A new experience in the library today

I’m just a substitute librarian, and I don’t work very much, but when you work in a public library you get some interesting people asking interesting questions.

I’ve helped a perfectly ordinary young man find out how to enlist in the French Foreign Legion.

I’ve listened politely as one of our local nutty folks has told me about her close relationship with Bryan Adams (she’s his songwriter), and I’ve flinched as she’s handed me loose change with a live maggot along for the ride.

But today I got a new one. I just helped a guy request a copy of The Protocols of the Elders of Zion through InterLibrary Loan.

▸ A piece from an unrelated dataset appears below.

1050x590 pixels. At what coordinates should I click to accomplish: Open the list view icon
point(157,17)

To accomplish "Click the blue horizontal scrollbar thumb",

I feel like I’ve had an archetypal experience or something; in library school, you always discuss the Protocols as an example of a controversial book that libraries ought to have because of its value to historical research and our committment to free speech and allowing space to all viewpoints. Now all I need is a request for Holocaust denial literature, and my librarian life will be complete…

Anyone ask for the Necromicon yet?

Brian

Always weird helping someone with sources you find objectionable. I’ve helped so many students research papers that are anti gay marriage/anti gay adoption that I pretty much know the bibliography of books and articles by heart. I help them as I would any other patron and I’ve yet to express objections of course, but it is always a strange feeling. (At least he didn’t request a map of D.C. and a copy of The Anarchist Cookbook or you’d have to decide whether to contact Homeland Security :wink: .)

Look at it this way – you slowed him down by going through interlibrary loan rather than referring him to the text on the internet.

Should have pointed the person to The Dialog in Hell Between Machiavelli and Montesquieu, the work it was plagiarized from.

Just because someone checks out a book doesn’t mean they agree with its contents. I have whole shelves of books I don’t agree with, simply for the purpose of refining my positions against some views. Know thine enemy and all that.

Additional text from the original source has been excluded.